__Your task__
Identify, in the records below, every line where the string "agent" appears, and copy each such line.

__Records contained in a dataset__

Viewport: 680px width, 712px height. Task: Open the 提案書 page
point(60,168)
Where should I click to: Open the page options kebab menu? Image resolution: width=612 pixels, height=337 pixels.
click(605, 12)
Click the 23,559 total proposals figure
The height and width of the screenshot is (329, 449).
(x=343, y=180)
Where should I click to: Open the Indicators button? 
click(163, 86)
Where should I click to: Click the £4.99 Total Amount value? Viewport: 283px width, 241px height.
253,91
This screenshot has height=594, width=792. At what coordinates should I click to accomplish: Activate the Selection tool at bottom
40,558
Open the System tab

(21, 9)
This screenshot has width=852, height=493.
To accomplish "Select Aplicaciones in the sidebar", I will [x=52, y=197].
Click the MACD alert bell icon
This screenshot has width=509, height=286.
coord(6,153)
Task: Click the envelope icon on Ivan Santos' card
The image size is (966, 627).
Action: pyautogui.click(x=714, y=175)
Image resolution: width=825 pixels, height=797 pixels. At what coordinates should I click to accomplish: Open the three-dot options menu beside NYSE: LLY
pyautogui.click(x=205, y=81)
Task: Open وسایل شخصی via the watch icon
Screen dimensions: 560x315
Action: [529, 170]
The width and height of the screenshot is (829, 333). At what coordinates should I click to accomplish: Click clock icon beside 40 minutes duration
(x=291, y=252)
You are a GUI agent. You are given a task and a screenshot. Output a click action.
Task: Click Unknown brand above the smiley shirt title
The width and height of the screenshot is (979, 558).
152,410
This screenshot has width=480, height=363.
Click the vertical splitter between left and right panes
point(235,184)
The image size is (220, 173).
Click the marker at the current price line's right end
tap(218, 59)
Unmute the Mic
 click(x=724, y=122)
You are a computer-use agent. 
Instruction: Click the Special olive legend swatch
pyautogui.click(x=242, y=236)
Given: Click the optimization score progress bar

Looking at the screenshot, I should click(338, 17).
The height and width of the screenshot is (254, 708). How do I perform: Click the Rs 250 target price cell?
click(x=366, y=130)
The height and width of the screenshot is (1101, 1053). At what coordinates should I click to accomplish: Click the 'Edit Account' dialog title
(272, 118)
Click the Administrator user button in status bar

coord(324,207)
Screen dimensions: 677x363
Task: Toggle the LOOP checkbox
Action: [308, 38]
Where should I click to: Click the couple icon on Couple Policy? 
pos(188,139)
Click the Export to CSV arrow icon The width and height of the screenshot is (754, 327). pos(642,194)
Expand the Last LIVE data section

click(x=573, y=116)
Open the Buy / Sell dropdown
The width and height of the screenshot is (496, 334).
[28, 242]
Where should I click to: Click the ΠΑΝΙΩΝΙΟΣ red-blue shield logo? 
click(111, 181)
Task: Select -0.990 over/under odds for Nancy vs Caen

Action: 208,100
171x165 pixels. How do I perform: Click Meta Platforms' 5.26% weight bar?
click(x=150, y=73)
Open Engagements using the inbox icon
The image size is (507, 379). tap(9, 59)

__Exercise output__
You are a GUI agent. You are given a task and a screenshot. Output a click action.
You are a computer-use agent. 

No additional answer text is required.